Thorgan Hazard nigdzie nie odchodzi
Thorgan Hazard rozgrywa obecnie bardzo dobry sezon. Jest zdecydowanym liderem Borussii Mönchengladbach. Nic więc dziwnego, że stał się łakomym kąskiem na rynku transferowym. Belgijski pomocnik cieszy się zainteresowaniem klubów La Liga, Bundesligi a także Premier League. Jednak na jego transfer w zimowym okienku nie ma co liczyć.
W rozmowie dla oficjalnej strony internetowej swojego klubu 25-latek powiedział, że zimą nigdzie nie odchodzi, a jego głównym celem jest teraz zapewnienie swojej drużynie kwalifikacji do Ligi Mistrzów:
Rozmawiałem z Maxem Eberlem (dyrektor sportowy Gladbach - przyp. red.) przed przerwą zimową i potwierdziłem, że najważniejszą rzeczą dla mnie, w tej chwili jest to, że mogę poprowadzić swoją drużynę do sukcesu.
Max dobrze wie, że myślę teraz tylko o Borussii i pracy, którą mam tutaj do wykonania. Nie myślę w tej chwili o żadnym transferze.
Nie jestem w stanie teraz powiedzieć, co będzie po sezonie. Być może przedłużę kontrakt. Jestem tutaj szczęśliwy i mam rodzinę blisko siebie. Porozmawiamy o tym z Maxem, w swoim czasie.
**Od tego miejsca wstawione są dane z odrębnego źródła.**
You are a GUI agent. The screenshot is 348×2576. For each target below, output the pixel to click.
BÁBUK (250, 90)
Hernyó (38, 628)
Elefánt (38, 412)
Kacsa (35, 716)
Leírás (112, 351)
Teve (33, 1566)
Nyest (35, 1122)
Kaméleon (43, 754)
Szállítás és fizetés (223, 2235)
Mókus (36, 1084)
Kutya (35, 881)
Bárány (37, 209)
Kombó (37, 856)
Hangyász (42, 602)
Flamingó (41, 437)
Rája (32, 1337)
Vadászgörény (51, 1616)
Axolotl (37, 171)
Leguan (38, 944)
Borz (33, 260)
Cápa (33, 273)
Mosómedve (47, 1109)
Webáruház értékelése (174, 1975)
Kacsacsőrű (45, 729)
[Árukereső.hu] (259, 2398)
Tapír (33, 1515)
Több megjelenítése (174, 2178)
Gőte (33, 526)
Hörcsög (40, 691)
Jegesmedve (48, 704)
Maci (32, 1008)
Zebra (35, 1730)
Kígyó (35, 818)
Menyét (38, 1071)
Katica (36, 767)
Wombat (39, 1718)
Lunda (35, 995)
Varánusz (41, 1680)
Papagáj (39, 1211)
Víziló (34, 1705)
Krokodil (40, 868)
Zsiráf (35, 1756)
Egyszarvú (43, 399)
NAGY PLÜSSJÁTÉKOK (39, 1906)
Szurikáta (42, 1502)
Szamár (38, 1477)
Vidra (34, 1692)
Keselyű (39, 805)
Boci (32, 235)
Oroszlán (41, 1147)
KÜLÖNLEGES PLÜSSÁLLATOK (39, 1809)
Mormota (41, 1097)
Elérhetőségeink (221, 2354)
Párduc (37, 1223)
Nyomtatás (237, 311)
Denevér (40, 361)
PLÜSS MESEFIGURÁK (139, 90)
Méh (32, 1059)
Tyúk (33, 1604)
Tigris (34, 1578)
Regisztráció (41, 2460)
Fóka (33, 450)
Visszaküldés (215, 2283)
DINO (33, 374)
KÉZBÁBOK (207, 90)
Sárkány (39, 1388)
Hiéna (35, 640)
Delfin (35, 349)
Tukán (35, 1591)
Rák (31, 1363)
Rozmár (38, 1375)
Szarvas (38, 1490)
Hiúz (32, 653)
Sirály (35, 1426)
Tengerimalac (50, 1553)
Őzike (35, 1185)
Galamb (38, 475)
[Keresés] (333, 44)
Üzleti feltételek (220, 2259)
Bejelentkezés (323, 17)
Sam piłkarz na razie nie chciał zdradzić, czy planuje odejść po sezonie, ale jego transfer w letnim okienku wydaje się bardzo prawdopodobny. Zainteresowany Belgiem ma być Liverpool, a także Bayern Monachium, jednak według "Bilda" najbliżej sprowadzenia Hazarda ma być Borussia Dortmund. Lider Bundesligi podjął już negocjacje w sprawie transferu, a sprowadzenie 25-letniego pomocnika ma ich kosztować ok. 42 miliony euro.